Wikileaks_-logoMy gut reaction is that there is and there should be. The documents, while not released on their own accord, do present a historical snapshot of our particular time. I would guess that even right now there are academics looking at the cables and matching them up to the people, times, and events of our recent history. Despite the manner of which they have reached the public, they have now become part of the public domain (more or less) and should be considered an item to acquire and integrate into a collection. It offers a glimpse into the life of a diplomat and (ironically) the kinds of candid and secret communication that are required for agents of the state to inform decision makers as to the best course of action at the time. Whether right or wrong in the end, it provides crucial insight and the data for analysis for future generations of diplomats.

And why not? The Library of Congress has already acquired Twitter’s archive. Although, they are not in a position to collect the cables since they are currently blocking access to them.  While I would guess that over time the LoC would reverse such a decision (yes, it’s a speculative guess), but the same current underlying rationale may not be a bar for upper echelon political science schools. What better way to inform the politicians and diplomats of tomorrow than with the cables of today?

Maybe I’m wrong. What do you think? Would/should a library collect the Wikileaks cables? Why or why not?

6 thoughts on “Sunday Speculation: WikiLeaks

  1. To be honest, I don’t understand why they’re blocking it in the first place. It’d be different if it was a case of making material available that wasn’t readily available elsewhere – the rest of the world is reading it in their papers, but Americans can’t read it within the Library of Congress? Seems a bit pointless really… To answer your question, this material should definitely be archived, if it’s not happening already.

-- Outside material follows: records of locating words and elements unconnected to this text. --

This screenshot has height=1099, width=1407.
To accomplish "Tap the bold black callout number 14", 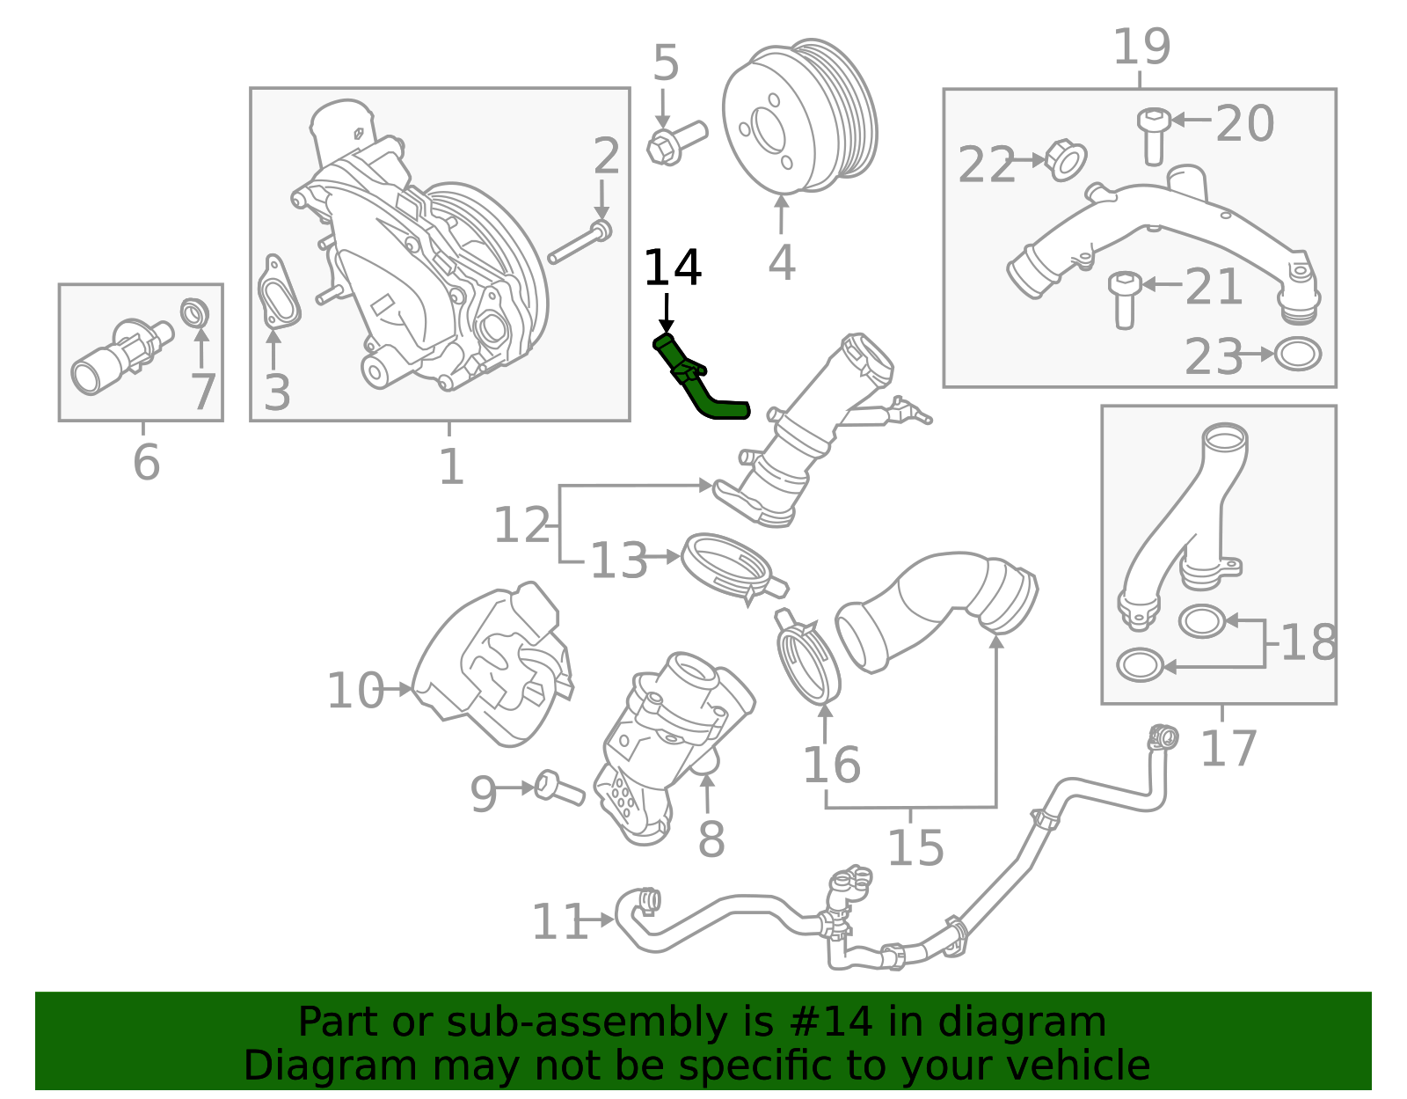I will [x=673, y=268].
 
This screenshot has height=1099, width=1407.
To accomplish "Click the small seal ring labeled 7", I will [x=195, y=311].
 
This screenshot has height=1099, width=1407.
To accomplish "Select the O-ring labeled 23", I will [x=1298, y=355].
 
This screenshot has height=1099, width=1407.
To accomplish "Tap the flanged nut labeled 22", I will [x=1067, y=159].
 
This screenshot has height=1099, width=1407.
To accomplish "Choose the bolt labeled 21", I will [x=1124, y=299].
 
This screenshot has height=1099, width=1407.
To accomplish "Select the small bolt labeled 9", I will [x=558, y=787].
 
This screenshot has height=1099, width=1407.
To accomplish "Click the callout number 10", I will [x=355, y=691].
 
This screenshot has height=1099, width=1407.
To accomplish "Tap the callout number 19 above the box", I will [x=1141, y=47].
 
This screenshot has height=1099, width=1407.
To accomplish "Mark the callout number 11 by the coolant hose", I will [x=560, y=922].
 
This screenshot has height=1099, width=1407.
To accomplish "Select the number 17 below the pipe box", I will [x=1228, y=749].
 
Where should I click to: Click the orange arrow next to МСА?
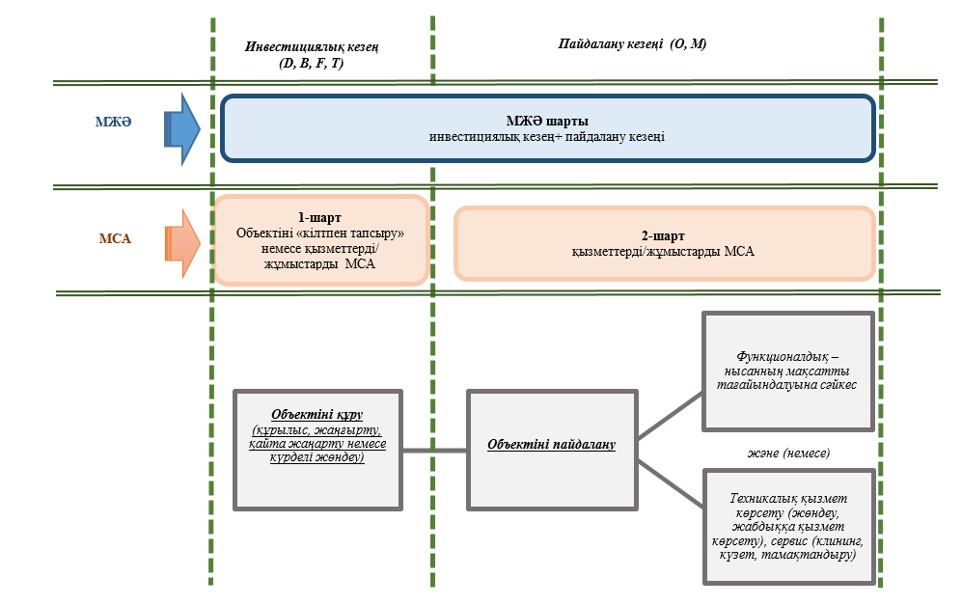(182, 243)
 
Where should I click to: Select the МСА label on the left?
(114, 238)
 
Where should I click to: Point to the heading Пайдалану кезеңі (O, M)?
(632, 44)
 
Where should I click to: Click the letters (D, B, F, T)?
(311, 63)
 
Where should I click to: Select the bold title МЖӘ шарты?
(547, 122)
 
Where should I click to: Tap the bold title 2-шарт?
(664, 234)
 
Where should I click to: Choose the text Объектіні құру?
(317, 415)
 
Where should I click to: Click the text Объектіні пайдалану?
(551, 445)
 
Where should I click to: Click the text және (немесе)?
(788, 452)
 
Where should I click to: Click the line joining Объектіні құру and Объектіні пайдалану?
(434, 450)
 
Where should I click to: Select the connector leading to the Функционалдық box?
(671, 420)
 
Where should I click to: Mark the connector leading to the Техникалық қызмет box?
(671, 481)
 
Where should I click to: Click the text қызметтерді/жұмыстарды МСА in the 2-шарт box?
(664, 251)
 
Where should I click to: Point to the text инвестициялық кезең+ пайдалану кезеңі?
(547, 138)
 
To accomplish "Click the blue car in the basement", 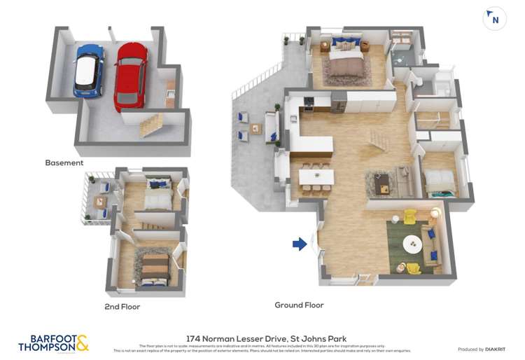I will [x=89, y=70].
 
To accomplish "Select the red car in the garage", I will [x=130, y=75].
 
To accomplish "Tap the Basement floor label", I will [x=64, y=162].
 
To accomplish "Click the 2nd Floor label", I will [x=122, y=307].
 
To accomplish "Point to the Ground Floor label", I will [x=299, y=305].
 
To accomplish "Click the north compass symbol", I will [x=495, y=19].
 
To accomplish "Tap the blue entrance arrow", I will [x=300, y=244].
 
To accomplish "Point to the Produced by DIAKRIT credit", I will [x=482, y=349].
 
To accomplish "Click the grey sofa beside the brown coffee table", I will [x=405, y=181].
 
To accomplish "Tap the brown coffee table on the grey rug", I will [x=383, y=185].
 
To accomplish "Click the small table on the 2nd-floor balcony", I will [x=101, y=202].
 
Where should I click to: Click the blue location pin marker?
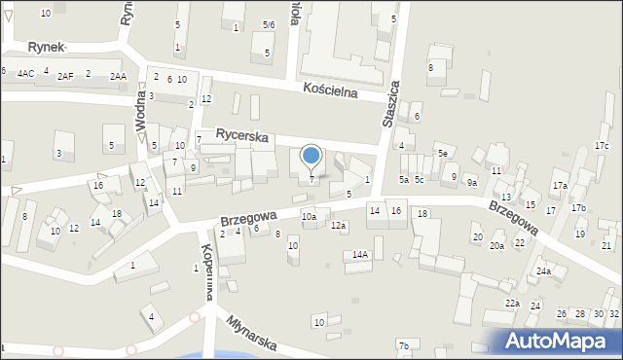click(312, 156)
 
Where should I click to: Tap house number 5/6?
click(269, 23)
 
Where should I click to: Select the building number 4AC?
click(25, 74)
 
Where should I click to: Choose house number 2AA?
click(118, 76)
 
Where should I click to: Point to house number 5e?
click(442, 154)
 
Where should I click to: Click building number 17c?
click(602, 146)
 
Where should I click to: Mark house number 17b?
click(578, 208)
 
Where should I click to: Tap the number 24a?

    • I guess my greater wonder and concern is for colleges and universities that receive federal money (in one way or another) being discouraged from adding it to their collection because of the sensitive nature of the cables.

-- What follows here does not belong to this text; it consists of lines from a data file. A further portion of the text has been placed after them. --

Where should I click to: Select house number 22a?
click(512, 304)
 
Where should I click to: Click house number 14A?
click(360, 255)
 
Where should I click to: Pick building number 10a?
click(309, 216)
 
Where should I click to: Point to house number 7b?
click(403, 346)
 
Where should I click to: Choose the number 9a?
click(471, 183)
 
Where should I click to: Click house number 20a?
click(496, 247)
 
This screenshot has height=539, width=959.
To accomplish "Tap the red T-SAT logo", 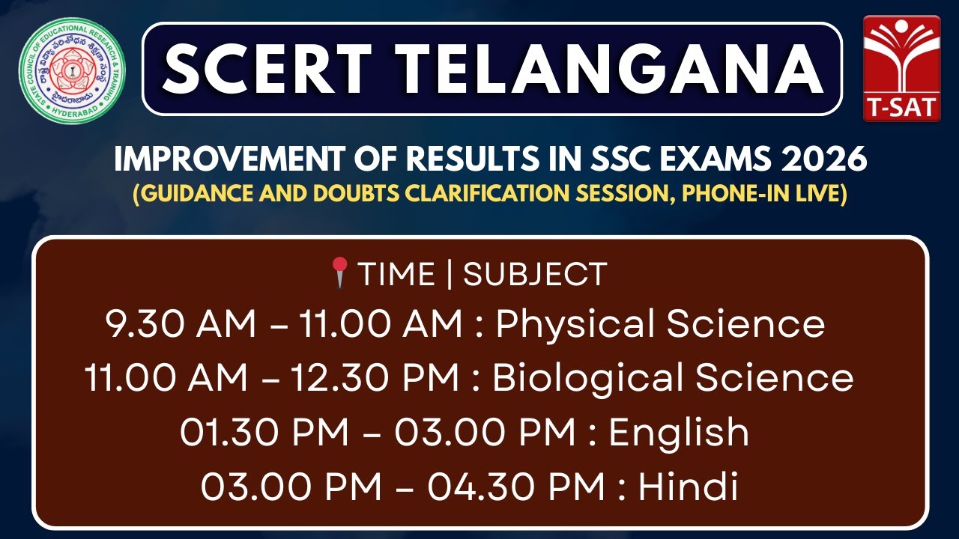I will pyautogui.click(x=901, y=67).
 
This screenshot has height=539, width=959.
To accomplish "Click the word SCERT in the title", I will pyautogui.click(x=266, y=69).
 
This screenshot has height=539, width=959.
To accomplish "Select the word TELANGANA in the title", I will pyautogui.click(x=599, y=69).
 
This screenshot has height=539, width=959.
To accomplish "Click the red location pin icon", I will pyautogui.click(x=340, y=272).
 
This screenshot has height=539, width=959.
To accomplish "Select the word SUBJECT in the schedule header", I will pyautogui.click(x=534, y=275).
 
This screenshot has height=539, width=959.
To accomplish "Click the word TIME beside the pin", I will pyautogui.click(x=396, y=275).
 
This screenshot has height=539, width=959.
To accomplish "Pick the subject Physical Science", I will pyautogui.click(x=660, y=324).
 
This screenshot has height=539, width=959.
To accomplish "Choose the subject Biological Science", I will pyautogui.click(x=672, y=378).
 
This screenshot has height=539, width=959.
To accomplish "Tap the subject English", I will pyautogui.click(x=679, y=433).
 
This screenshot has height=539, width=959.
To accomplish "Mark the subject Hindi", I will pyautogui.click(x=688, y=487).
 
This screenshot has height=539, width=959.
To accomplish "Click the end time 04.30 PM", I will pyautogui.click(x=516, y=487).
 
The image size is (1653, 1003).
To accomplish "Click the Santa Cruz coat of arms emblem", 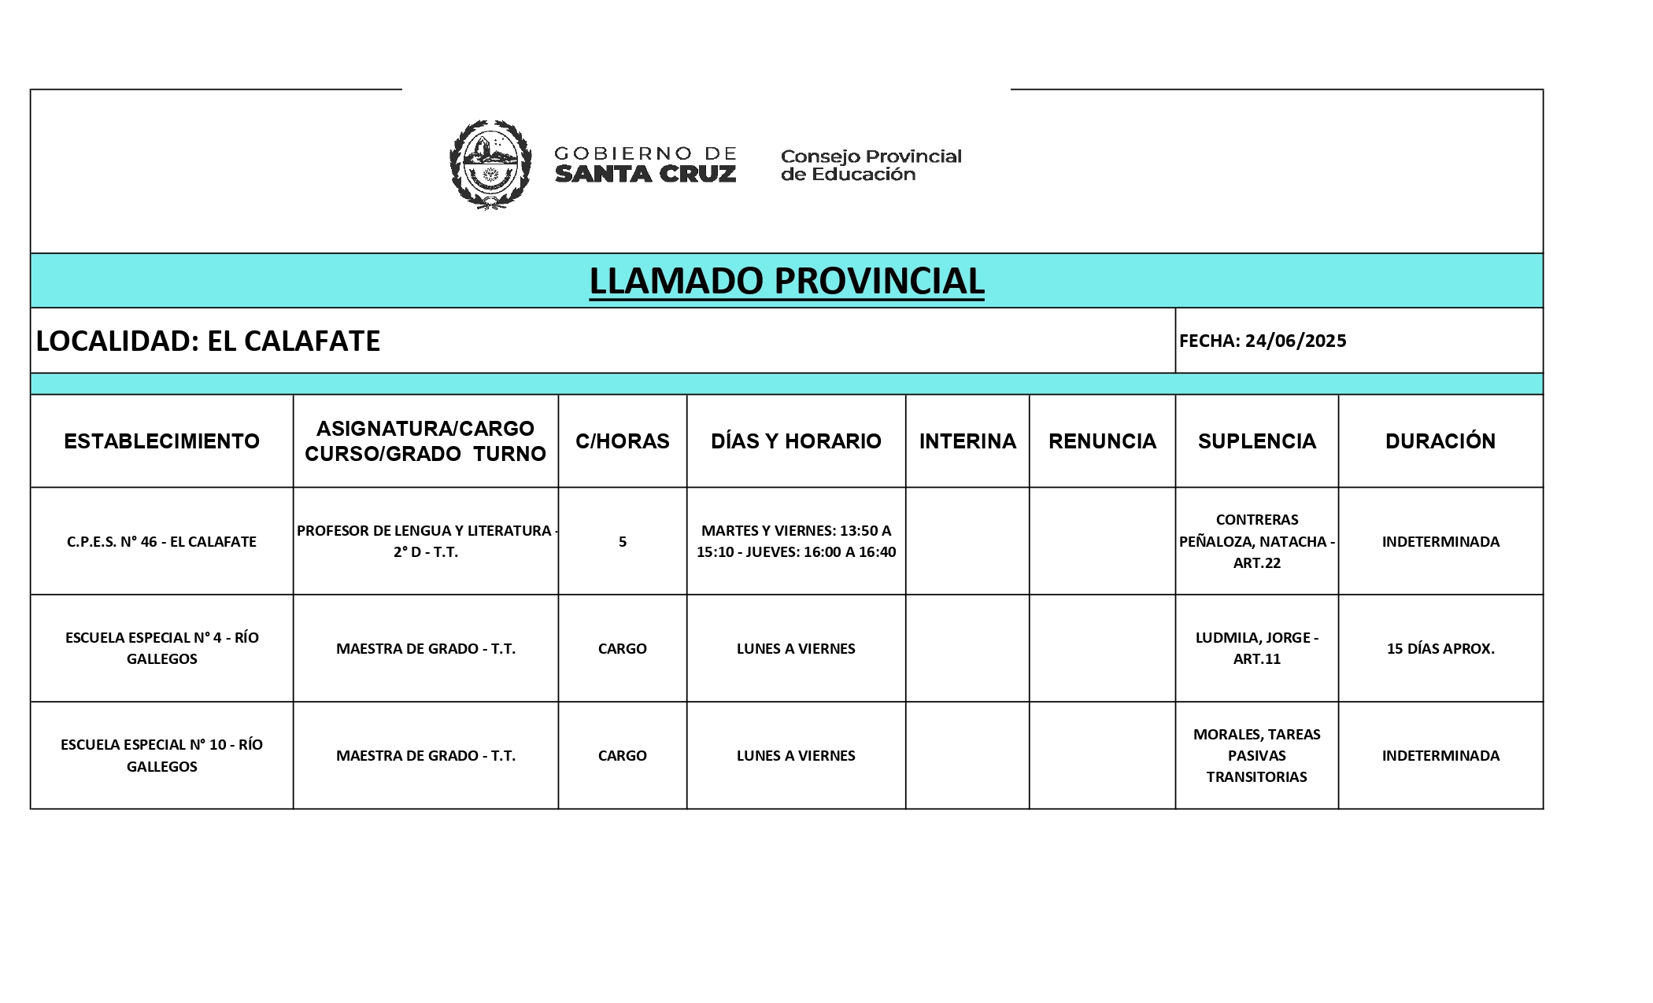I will pyautogui.click(x=490, y=164).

  2. Pingback: Tweets that mention Sunday Speculation: WikiLeaks « Agnostic, Maybe --

  3. The cables are a dilemma for students also. A State Dept. official contacted Columbia University and its Career Services to advice against commenting on the cables anywhere on the Internet. Students interested in government service (particularly international affairs) would go through a rigorous background check and any comments would not look good.

    I went through a background check myself when there was still was a Soviet Union. Questionaires were sent to all types of people in my life asking if I was a communist or had talked about communism. (All I needed was a pass to get into the State Dept bldg to intern at the Agency for International Development.) The check these days must be huge and the
    footprints left on the Internet can be damning, even for “regular” jobs.

    My hope is that some library would have the courage to archive the cables. I’m sure some progressive organization would love to do the same but the issue there would be money.

    • Yeah, I saw that on Mashable. I think it’s certainly a hot potato now, but it won’t always be one. And it’s another for students not to comment on it versus a library archiving it for the future.

  4. The information is still classified. Until it is declassified, it is not for public consumption even if it is posted on a website.

    Secondly, the information is stolen property. Would you knowingly add DVDs to your library’s collection that a patron kindly copied from Netflix? No, of course not. What if a patron dropped off brand new books that he stole from the bookstore?

    Trafficking in classified documents is illegal. If you dislike this, then petition to change the law. This is America, not Soviet Russia. The lovely thing about democracy is the ability to change the government by the will of the people using the democratic process–not by stealing stuff.

    A library that participates in any way with these documents is an accomplice to theft.